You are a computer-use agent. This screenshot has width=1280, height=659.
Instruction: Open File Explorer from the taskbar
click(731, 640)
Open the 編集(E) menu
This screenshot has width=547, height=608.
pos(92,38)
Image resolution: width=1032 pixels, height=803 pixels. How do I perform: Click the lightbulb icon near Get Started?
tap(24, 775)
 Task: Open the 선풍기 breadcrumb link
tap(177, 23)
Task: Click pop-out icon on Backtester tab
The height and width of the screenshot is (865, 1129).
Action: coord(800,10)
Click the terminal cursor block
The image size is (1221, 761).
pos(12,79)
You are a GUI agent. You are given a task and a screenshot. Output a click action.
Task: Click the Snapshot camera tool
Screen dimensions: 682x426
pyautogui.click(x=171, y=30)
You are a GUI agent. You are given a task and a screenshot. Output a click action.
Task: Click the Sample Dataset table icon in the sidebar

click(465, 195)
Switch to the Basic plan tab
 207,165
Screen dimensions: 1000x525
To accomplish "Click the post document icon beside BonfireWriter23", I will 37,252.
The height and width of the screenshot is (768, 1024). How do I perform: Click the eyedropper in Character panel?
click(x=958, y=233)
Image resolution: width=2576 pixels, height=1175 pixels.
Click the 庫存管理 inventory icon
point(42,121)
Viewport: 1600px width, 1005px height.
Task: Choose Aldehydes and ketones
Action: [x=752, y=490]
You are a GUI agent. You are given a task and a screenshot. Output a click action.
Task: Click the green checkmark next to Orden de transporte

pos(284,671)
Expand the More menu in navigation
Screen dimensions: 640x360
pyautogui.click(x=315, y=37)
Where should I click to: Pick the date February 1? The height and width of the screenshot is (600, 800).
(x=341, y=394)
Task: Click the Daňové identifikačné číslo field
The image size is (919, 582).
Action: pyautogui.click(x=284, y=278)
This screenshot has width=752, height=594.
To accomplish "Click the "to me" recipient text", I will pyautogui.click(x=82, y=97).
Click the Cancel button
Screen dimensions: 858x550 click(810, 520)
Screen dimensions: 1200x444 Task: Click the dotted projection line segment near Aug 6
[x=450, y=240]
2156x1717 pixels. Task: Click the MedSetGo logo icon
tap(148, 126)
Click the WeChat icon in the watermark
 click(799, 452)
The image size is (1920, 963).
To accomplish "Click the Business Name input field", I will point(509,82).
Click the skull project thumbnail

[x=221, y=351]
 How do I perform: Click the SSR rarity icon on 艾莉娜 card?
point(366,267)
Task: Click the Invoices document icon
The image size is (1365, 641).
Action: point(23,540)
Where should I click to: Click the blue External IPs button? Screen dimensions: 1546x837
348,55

* * * * *

Instructions for the task>
Restate the listing word for word, but only from its first line through the line with "Task: Click the Snapshot camera tool", keeping both end lines.

The completed task>
You are a computer-use agent. This screenshot has width=1280, height=659.
Instruction: Open File Explorer from the taskbar
click(731, 640)
Open the 編集(E) menu
This screenshot has width=547, height=608.
pos(92,38)
Image resolution: width=1032 pixels, height=803 pixels. How do I perform: Click the lightbulb icon near Get Started?
tap(24, 775)
 Task: Open the 선풍기 breadcrumb link
tap(177, 23)
Task: Click pop-out icon on Backtester tab
The height and width of the screenshot is (865, 1129).
Action: coord(800,10)
Click the terminal cursor block
The image size is (1221, 761).
pos(12,79)
You are a GUI agent. You are given a task and a screenshot. Output a click action.
Task: Click the Snapshot camera tool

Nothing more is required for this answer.